## PROVIDED PASSAGE
What the narrative framework of this infinite book teaches us is that violence can be stopped – distracted, diverted –  through the reverie of the story, of fiction, of narration that seduces even more than sex.

Scheherazade's great discovery is that after making love — or before if something beautiful enough is told, or interesting enough, or violent, or wonderful, fantastic — it is possible to stop the real violence of the powerful man who had decided to kill her at the end of the night.

Stories plunge us into an alternate world, different from the real world, and save us from the horror of the real world. They are even capable of making the most bloodthirsty man forget to kill. And this, to me, is the perfect symbol of what fiction can achieve. You can create an alternate world that defeats the worst enemy.

My greatest literary influence, I have said it many times, were the stories of my five sisters, the five Scheherazades of my house, who sang, danced, recited poems, pampered me like a flesh and blood doll, and told me nonstop wonderful, incredible stories, all the time.

I have always wanted to write in the same way that my sisters tell stories. Without my sisters, I would have no voice, and curiously, I, the only man in the house, am the most devoid of talent, and grace. I don't know how to dance, I don't sing well like them, I don't know how to tell jokes. I can only write, and I am the thief of what they have told me.

But also, of course, I have writers who are my master storytellers. I can cite many: Cervantes, Kipling, Voltaire, Tolstoy, Joseph Roth... Many poets taught me to combine words musically, for example, Quevedo, Lope de Vega, Teresa de Ávila, Machado, San Juan de la Cruz, etc.

## STORED DATA
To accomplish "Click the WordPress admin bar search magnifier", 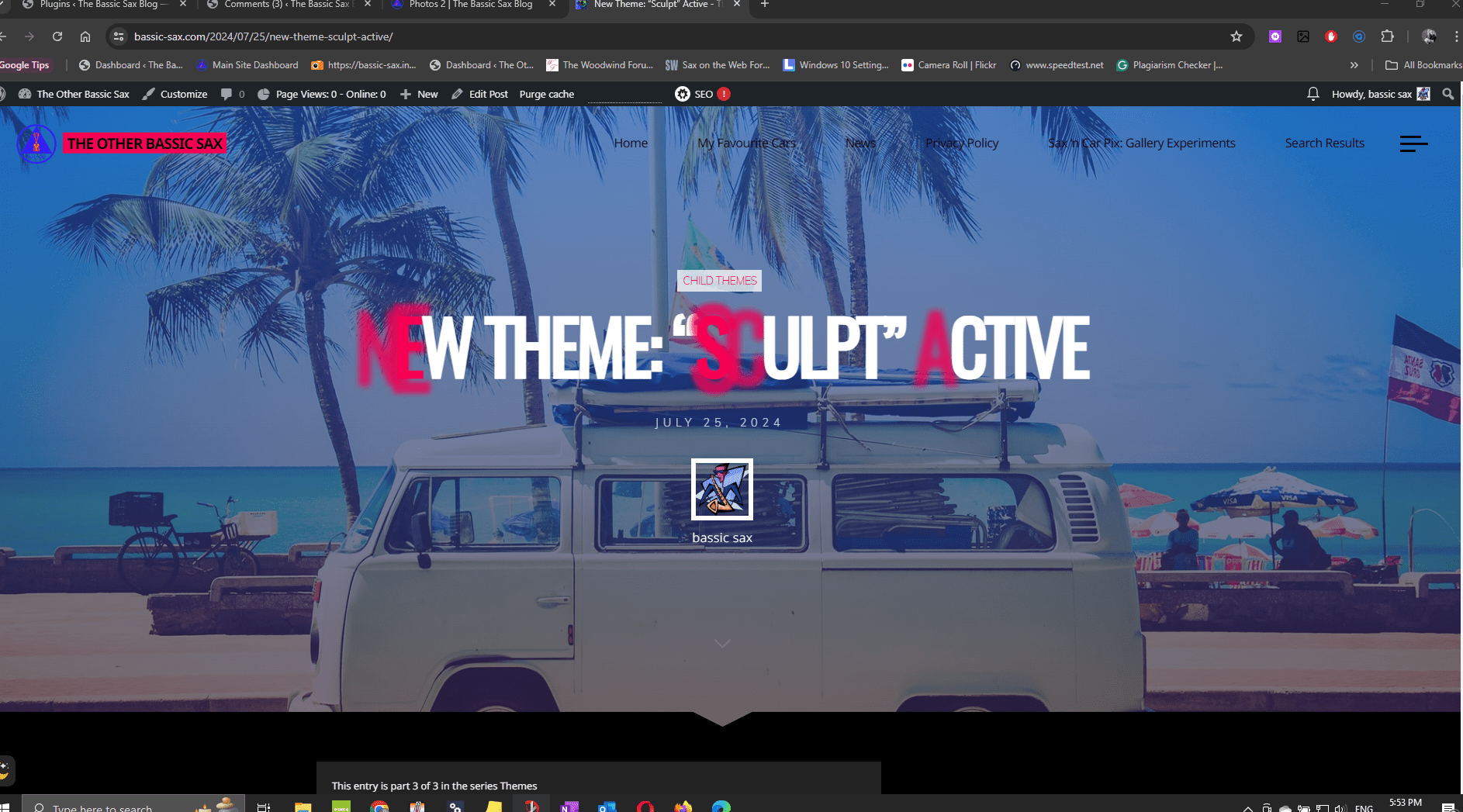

## EXERCISE REQUIREMENTS
Reproduce word for word the part of the passage on Scheherazade and storytelling above that starts with "But also, of" and goes on through "la Cruz, etc.".

## WRITTEN REPLY
But also, of course, I have writers who are my master storytellers. I can cite many: Cervantes, Kipling, Voltaire, Tolstoy, Joseph Roth... Many poets taught me to combine words musically, for example, Quevedo, Lope de Vega, Teresa de Ávila, Machado, San Juan de la Cruz, etc.